Is insurance supposed to cover these small expenses on a first dollar basis? Would we expect our auto insurance policy to cover oil changes or new tires? Certainly not, but we were all okay with it when premium costs on health insurance were much lower many years ago. Now that cost is the major factor, we must consider the real purpose of insurance being the transfer of a large potential loss to the insurance company. Health insurance was never designed to cover doctor office visits or any other non-catastrophic medical expenses. Our desire for plans that are rich in benefits caused our fall into the mindset of thinking that these plans are the way it's supposed to be. Getting out of this mindset has been painful since no one likes to pay more and get less.

Increasing a deductible on your health insurance policy triggers a question in everyone's mind. Will I ever meet such a high deductible and am I wasting my money? Let's look at an example for a family in Virginia and make some comparisions:

Husband - age 49
Wife - age 49
Child - age 20

Plan Option 1:
$500 deductible per person
Co-pays for doctor visits and prescription drugs
$644 monthly premium

Plan Option 2:
$5000 family deductible
No co-pays
$210 monthly premium

In this actual example using premium rates from Anthem Blue Cross Blue Shield, there is a monthly cost difference of $434 or an annual cost difference of $5208. Common sense tells us that no matter how many doctor visits or prescription drugs are needed, the entire family deductible of $5000 could be fully funded by the annual premium savings of $5208. Since it is not likely that the deductible will be met every year, part of the $5208 would belong to the customer rather than being given to the insurance company in high premiums.

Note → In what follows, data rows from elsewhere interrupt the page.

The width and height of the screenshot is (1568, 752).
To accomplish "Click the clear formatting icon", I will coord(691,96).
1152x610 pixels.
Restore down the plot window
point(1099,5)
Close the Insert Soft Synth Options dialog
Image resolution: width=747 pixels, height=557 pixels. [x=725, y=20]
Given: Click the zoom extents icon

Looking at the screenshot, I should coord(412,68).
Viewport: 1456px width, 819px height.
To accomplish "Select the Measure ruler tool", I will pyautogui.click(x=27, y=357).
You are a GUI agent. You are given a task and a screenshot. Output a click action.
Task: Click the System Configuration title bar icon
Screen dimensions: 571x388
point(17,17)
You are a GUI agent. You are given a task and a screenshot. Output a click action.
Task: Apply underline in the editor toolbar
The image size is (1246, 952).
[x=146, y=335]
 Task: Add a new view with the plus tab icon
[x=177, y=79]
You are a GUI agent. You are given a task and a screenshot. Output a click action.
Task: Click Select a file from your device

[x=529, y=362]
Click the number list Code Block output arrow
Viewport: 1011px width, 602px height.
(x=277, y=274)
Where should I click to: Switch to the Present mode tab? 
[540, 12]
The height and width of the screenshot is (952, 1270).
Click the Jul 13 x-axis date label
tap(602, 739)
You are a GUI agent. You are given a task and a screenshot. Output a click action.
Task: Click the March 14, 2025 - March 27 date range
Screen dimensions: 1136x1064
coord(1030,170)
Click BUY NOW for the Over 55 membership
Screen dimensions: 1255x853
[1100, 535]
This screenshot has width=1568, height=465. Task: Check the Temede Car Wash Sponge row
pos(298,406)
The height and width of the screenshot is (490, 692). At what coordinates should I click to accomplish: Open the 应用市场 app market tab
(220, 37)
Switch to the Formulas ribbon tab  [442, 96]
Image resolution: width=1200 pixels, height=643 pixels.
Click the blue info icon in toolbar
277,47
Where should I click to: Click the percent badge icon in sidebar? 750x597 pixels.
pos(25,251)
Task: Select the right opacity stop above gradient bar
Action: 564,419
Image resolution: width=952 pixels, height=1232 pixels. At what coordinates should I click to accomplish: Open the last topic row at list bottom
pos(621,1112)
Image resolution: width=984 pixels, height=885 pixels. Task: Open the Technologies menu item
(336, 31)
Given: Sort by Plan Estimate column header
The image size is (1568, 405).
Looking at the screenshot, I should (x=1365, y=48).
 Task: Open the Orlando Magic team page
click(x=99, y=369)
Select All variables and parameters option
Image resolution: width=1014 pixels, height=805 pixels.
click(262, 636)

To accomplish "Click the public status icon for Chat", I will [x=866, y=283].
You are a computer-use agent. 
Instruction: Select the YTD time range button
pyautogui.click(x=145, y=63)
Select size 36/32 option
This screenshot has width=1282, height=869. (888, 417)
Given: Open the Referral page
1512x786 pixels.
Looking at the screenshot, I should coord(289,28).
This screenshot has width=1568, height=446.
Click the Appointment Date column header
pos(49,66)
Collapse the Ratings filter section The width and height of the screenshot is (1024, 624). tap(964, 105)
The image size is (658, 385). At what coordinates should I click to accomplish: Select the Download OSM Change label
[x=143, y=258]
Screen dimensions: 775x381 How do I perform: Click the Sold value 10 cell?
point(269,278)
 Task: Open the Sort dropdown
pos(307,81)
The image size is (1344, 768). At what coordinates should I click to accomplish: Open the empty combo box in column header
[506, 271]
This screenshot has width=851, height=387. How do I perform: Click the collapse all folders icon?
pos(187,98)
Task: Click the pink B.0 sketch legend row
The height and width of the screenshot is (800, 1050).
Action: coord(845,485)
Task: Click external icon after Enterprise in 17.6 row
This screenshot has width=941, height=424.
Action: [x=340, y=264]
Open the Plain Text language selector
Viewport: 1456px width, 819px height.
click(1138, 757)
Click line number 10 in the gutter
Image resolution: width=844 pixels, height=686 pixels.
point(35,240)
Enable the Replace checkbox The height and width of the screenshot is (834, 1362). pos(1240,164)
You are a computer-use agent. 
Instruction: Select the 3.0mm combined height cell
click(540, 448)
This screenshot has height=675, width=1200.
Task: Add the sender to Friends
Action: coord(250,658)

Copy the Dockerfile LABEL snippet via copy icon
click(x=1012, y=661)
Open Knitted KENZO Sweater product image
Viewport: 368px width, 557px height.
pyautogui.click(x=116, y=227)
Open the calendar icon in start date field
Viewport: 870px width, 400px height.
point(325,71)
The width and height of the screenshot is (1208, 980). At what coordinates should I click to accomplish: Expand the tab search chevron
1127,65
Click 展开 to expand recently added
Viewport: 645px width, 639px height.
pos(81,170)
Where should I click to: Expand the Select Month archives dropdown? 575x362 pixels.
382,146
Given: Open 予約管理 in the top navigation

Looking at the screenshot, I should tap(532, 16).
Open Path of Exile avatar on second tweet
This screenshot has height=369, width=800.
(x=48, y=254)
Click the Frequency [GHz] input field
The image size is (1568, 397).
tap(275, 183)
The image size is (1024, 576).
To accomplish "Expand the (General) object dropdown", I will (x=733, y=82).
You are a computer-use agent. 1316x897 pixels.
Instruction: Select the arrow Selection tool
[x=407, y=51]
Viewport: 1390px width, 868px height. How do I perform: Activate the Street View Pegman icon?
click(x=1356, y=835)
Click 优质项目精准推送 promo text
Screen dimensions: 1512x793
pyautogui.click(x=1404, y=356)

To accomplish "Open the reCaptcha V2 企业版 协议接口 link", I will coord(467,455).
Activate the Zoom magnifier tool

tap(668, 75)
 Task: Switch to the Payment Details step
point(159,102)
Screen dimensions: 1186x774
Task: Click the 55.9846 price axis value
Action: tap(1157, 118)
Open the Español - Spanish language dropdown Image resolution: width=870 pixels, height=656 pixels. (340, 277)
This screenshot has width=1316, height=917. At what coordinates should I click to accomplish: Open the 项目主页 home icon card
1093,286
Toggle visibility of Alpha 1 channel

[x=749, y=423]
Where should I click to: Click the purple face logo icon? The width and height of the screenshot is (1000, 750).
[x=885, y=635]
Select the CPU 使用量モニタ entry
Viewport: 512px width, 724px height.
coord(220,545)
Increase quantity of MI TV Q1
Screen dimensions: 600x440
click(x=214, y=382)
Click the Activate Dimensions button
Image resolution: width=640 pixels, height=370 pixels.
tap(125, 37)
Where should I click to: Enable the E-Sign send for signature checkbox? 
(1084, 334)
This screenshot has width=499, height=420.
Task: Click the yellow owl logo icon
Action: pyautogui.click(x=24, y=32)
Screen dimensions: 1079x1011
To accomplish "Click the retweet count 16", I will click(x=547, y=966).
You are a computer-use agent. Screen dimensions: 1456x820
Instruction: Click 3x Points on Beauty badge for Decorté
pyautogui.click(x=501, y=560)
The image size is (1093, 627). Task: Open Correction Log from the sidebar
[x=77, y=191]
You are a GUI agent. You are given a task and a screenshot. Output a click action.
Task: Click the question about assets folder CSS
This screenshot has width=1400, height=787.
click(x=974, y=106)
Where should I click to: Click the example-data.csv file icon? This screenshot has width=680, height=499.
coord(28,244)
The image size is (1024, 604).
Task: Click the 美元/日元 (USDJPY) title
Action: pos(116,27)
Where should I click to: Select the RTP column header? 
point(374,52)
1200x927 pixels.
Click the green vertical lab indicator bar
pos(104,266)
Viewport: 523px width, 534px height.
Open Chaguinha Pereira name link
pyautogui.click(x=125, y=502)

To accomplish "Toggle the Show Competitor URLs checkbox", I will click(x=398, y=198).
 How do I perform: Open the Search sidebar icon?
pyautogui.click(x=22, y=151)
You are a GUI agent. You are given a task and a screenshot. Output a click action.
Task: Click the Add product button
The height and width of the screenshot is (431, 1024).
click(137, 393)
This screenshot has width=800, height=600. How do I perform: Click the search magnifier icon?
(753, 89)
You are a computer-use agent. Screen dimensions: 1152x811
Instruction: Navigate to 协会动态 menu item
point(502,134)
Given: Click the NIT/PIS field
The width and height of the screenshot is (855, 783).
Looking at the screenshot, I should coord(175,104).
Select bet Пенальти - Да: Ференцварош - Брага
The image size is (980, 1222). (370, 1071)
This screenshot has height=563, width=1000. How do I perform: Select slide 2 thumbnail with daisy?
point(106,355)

Although we like the thought that our insurance is paying for our expenses, it becomes evident that the customer is actually the one that is paying through higher premium costs. A premium is a "guaranteed loss". The insurance company does not refund any portion of the premium if catastrophic health care is not needed in a particular year. Using the strategy of a high deductible guarantees the customer a profit every year that medical expenses do not exceed the premium savings. The dramatic premium savings between the two plans make it a safe bet for almost everyone.